20日投開票の参院選では住宅問題が争点の一つとなっている。都市部を中心に住宅価格や家賃が高騰し、住まいの確保が切実な問題となっているためだ。低所得者らに向けた補助制度に加え、価格高騰の一因ともされる外国人による不動産購入の制限などを巡って、各党の議論が交わされている。(鈴木瑠偉)
大和ハウス工業は6月、東京・錦糸町に戸建て住宅のモデルハウスをオープンした。5階建てまで対応できる重量鉄骨造で、価格は6億円だ。
2世帯住宅に店舗やゲストルームも盛り込み、住宅部分は防音技術を駆使したシアタールームも備える。岡田陽事業部長は「マンション価格が高騰する中、戸建て住宅に注目が集まっている。特に富裕層からの需要が強い」と話す。

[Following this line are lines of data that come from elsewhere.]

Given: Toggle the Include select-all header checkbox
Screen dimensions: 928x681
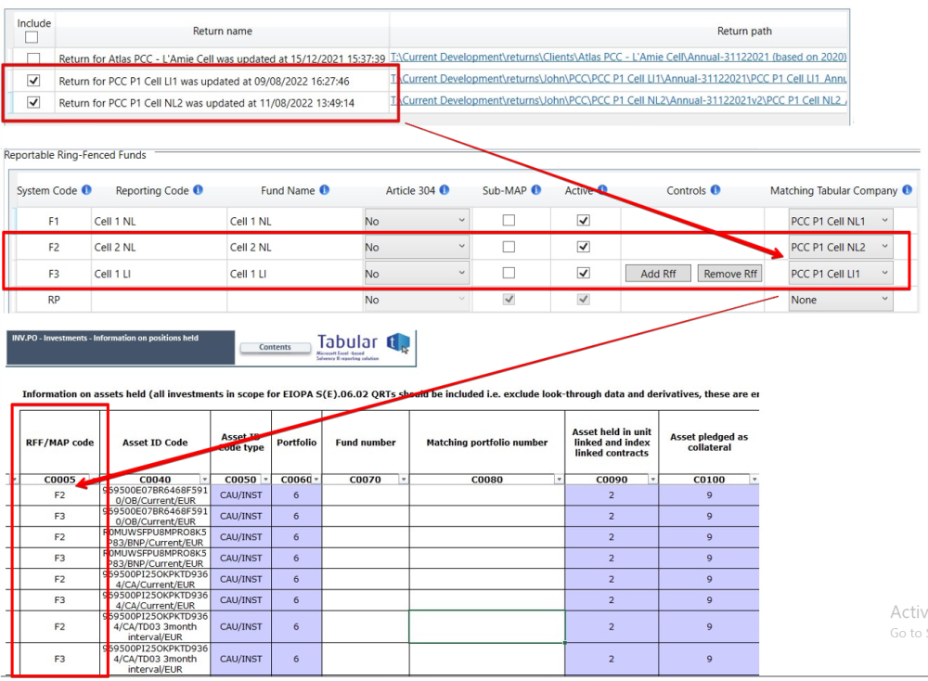Looking at the screenshot, I should point(30,38).
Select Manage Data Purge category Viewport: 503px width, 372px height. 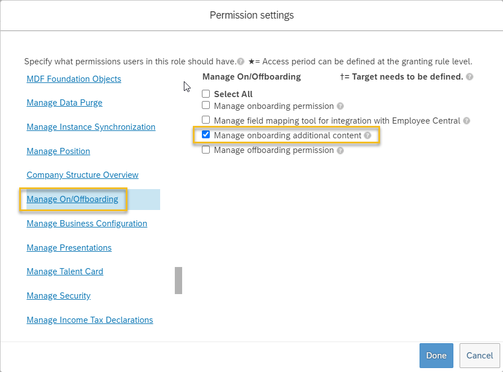pos(64,103)
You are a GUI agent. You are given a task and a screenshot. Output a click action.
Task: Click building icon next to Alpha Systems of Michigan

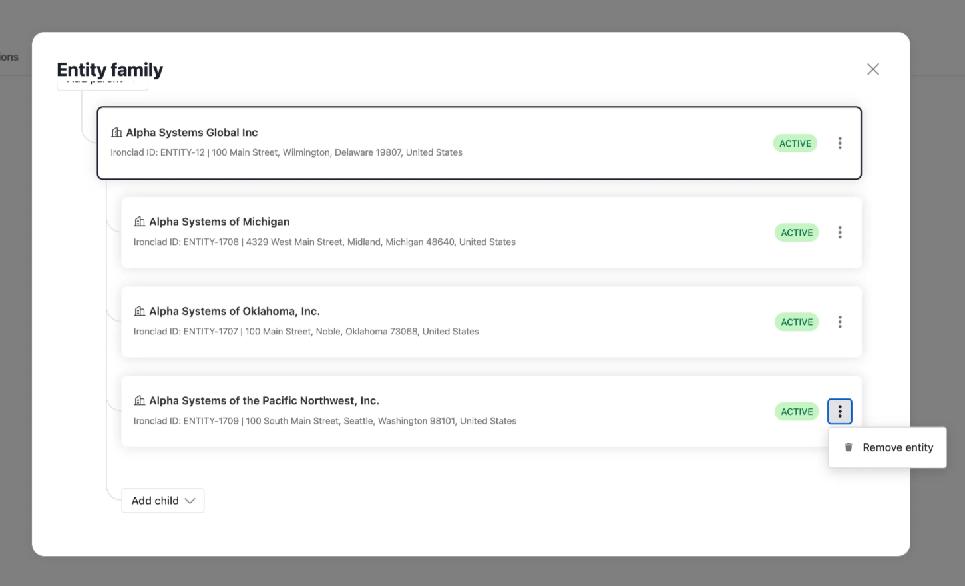(140, 222)
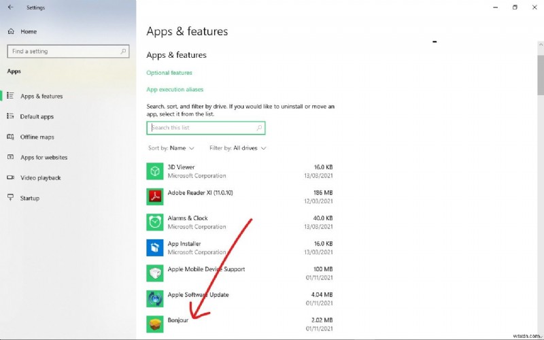The image size is (544, 340).
Task: Click the Apple Mobile Device Support icon
Action: [155, 273]
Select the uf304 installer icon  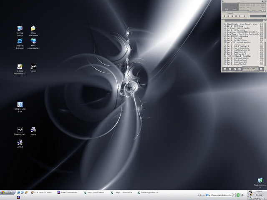tap(20, 143)
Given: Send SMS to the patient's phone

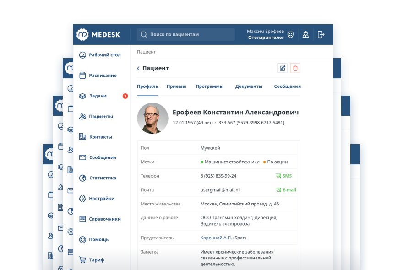Looking at the screenshot, I should click(283, 176).
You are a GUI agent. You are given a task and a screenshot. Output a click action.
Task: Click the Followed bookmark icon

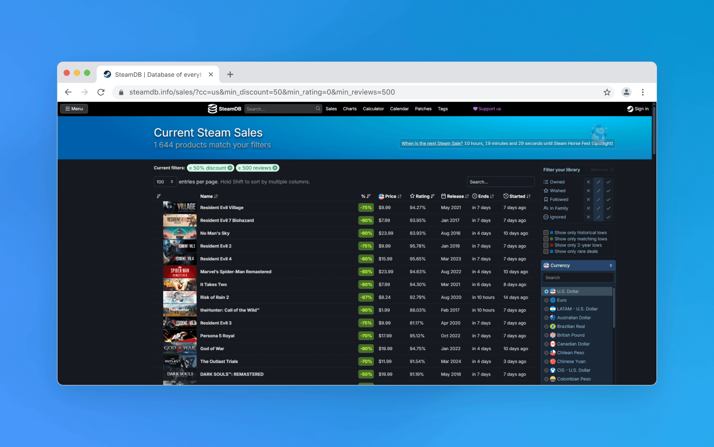click(546, 199)
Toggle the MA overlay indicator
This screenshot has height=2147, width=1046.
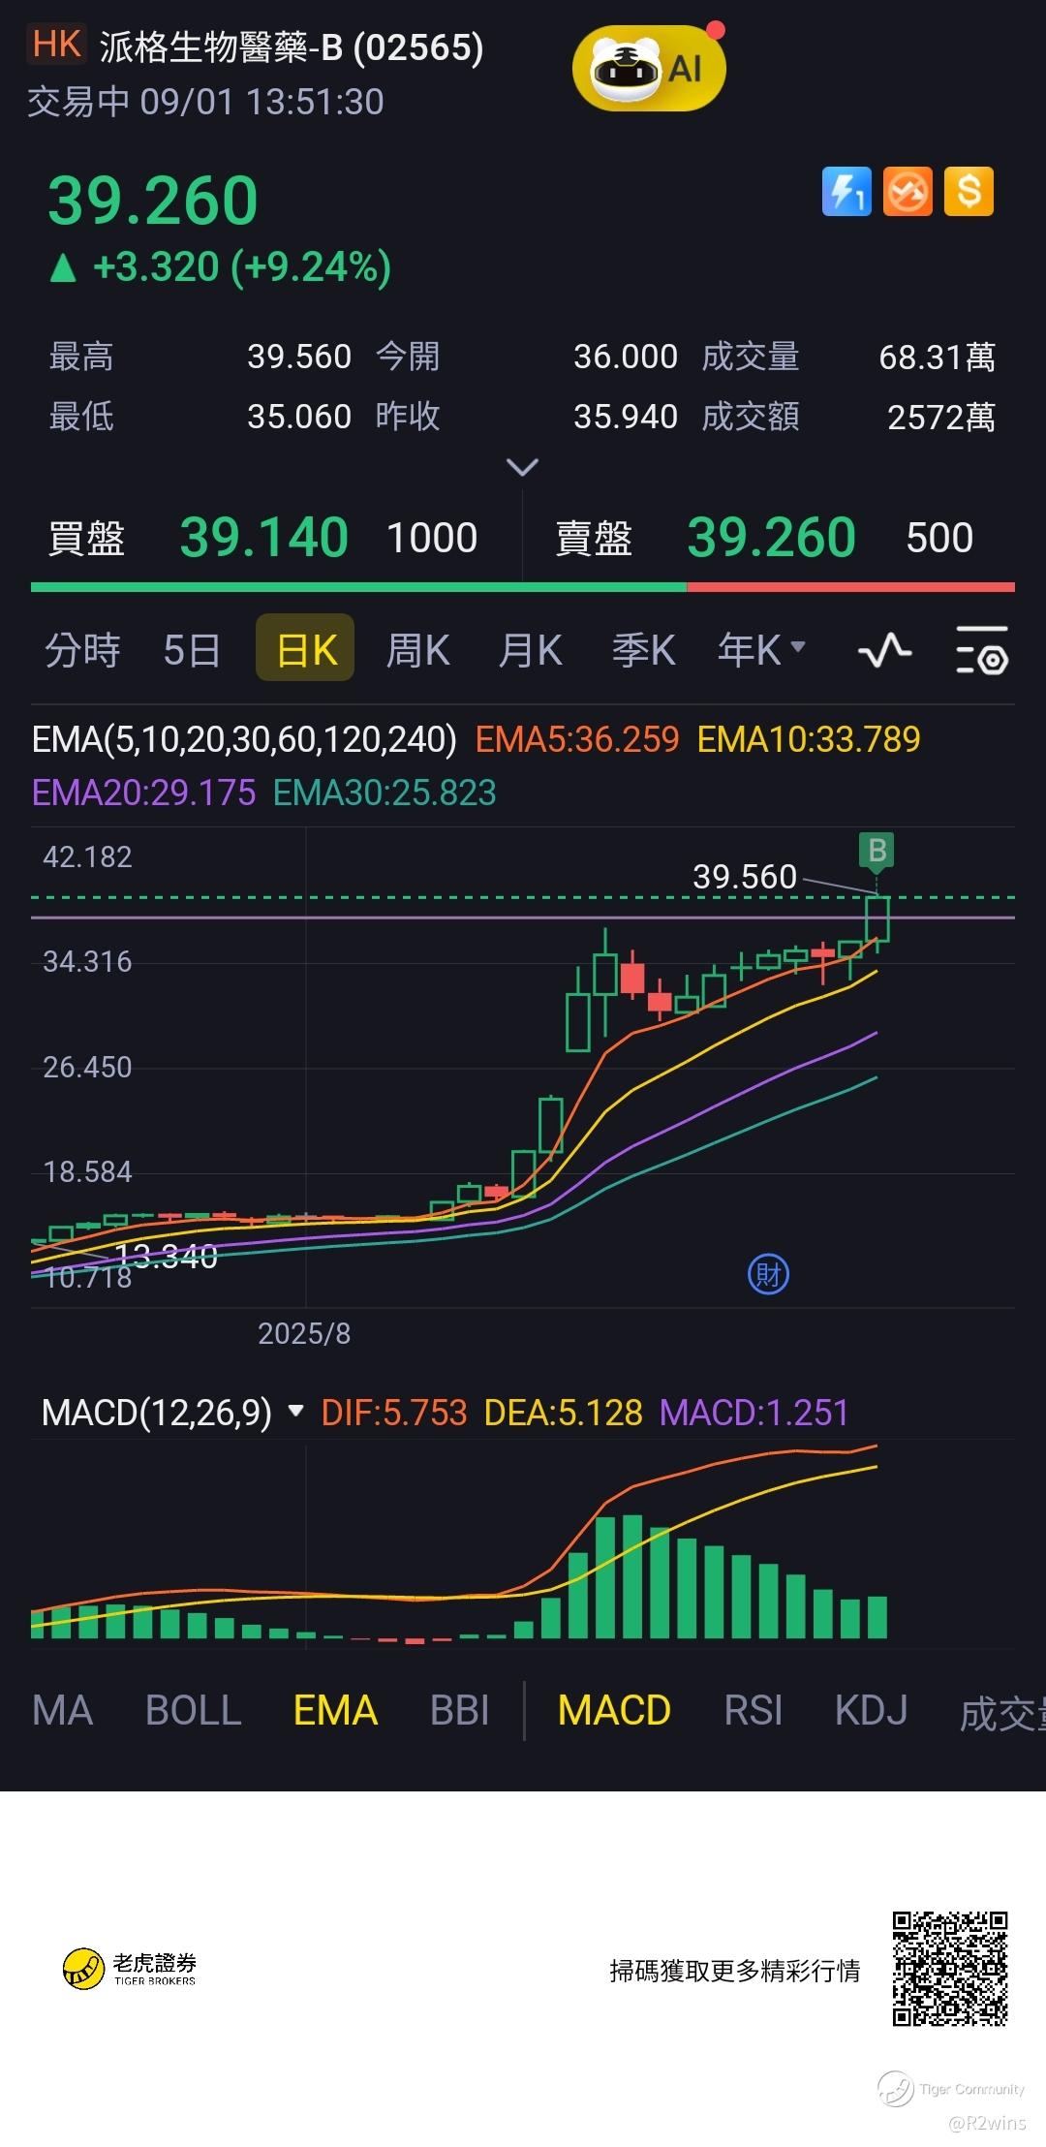point(63,1710)
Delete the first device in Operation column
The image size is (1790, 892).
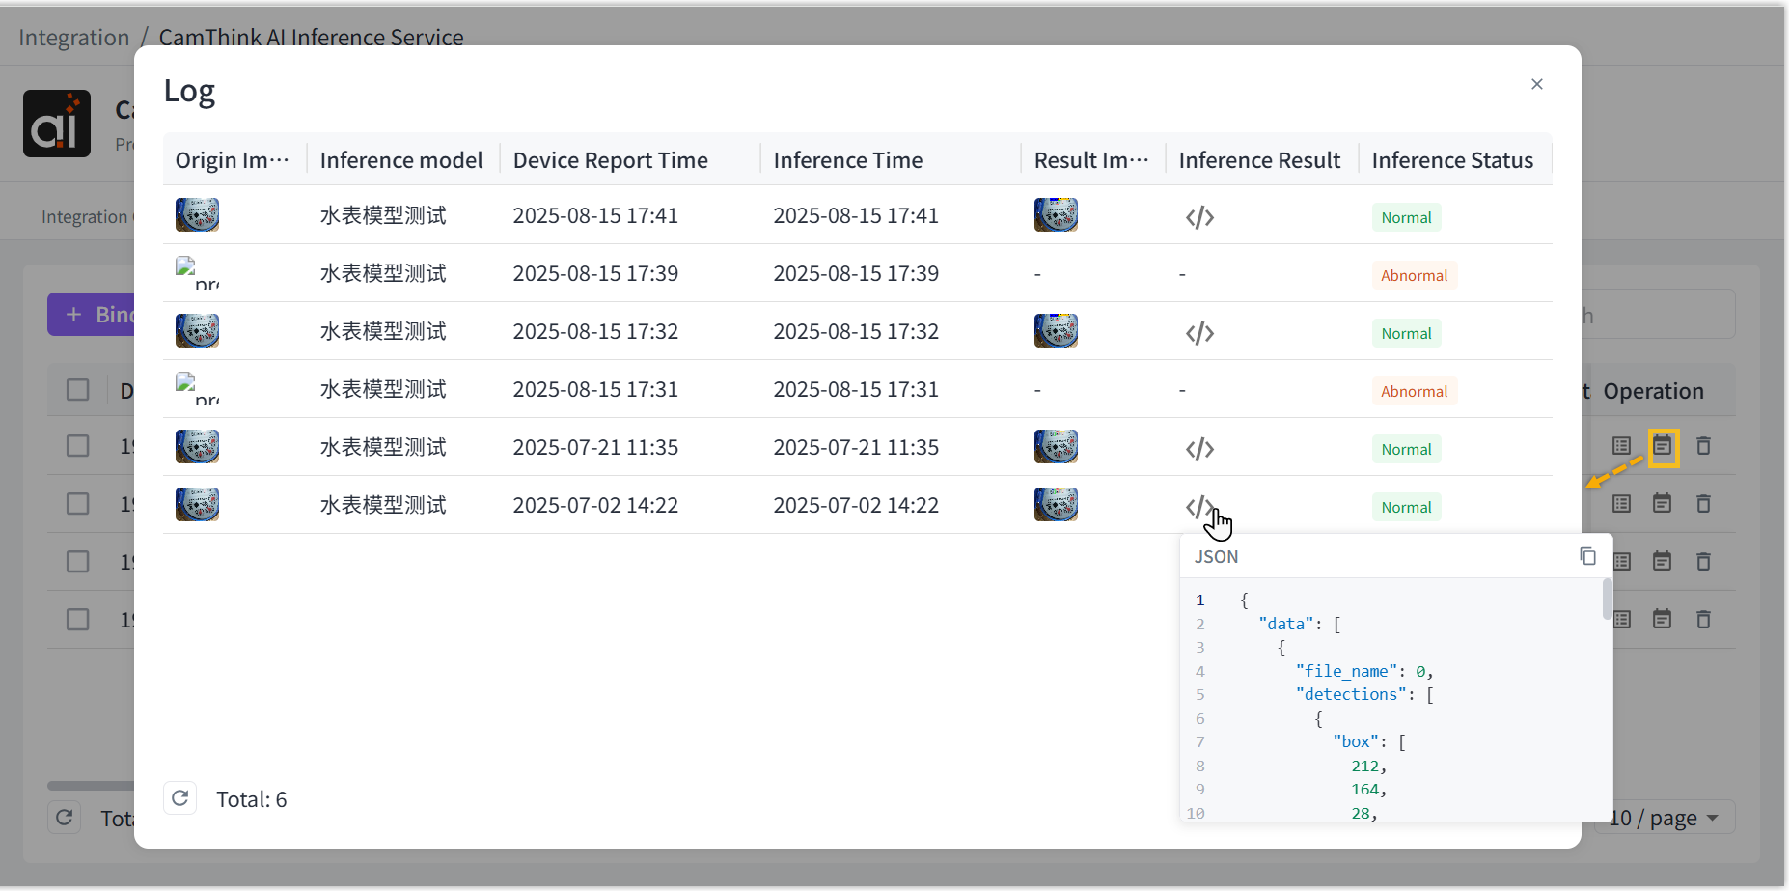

大和ハウスでは2024年に東京23区内で高額分譲住宅を契約した人のうち、半数が外国人だった。今回の商品も主なターゲットは外国人富裕層となる。「セカンドハウス」としての購入や、購入者が滞在しない期間は民泊として活用することも想定しているという。
住宅価格の高騰は都市部で顕著だ。不動産経済研究所によると、24年度の首都圏(東京、神奈川、埼玉、千葉)の新築マンションの平均価格は前年度比7・5%上昇の8135万円となり、過去最高だった。コロナ禍前の19年度(6055万円)と比べ、34・4%上昇した。
戸建て住宅も同様の傾向にある。不動産調査会社の東京カンテイによると、4月の東京都内の新築戸建て住宅価格は初めて6000万円を超え、19年同月比で17・3%上昇した。
背景には、人件費や建材費が増えた分の価格転嫁に加え、外国人による不動産購入があるとされる。三菱UFJ信託銀行が不動産大手に行った調査では、24年度後半に東京都千代田区・港区・渋谷区で販売したマンションのうち2~4割は外国人が購入していた。
海外と比べると、日本の住宅価格は割安とみなされており、「投資目的の購入も多い」(大手ハウスメーカーの担当者)という。
外国人の不動産取得や投機目的の購入を巡る主張は各党で濃淡が分かれる。
国民民主党は、外国人の投機目的の不動産取得に税負担を求める「空室税」の導入を掲げる。参政党は外国人による住宅購入に制限を導入し、土地購入は原則禁止すべきだと訴える。
自民党は公約で、外国人の不動産所有について「法令に基づいて厳格かつ毅然(きぜん)として対応する」と記載。石破首相は6日のテレビ番組で「外国人だろうと日本人だろうと投機目的で持つのはよくない。早急に実態を把握し、対応する」と述べた。
共産党は住宅を投機対象とすることを防ぐため、外国人に限定せず、購入者が自ら居住することや、一定期間の転売禁止を契約に盛り込むといった規制を打ち出している。
家賃補助による支援を打ち出す政党もある。公明党は、低所得者や子育て世帯に家賃を補助する「住宅手当」の創設を主張。立憲民主党も新たな家賃補助制度の創設を訴える。選挙戦では地方活性化や空き家対策も含め、住宅・不動産を巡る課題の解決に向けた活発な議論が求められる。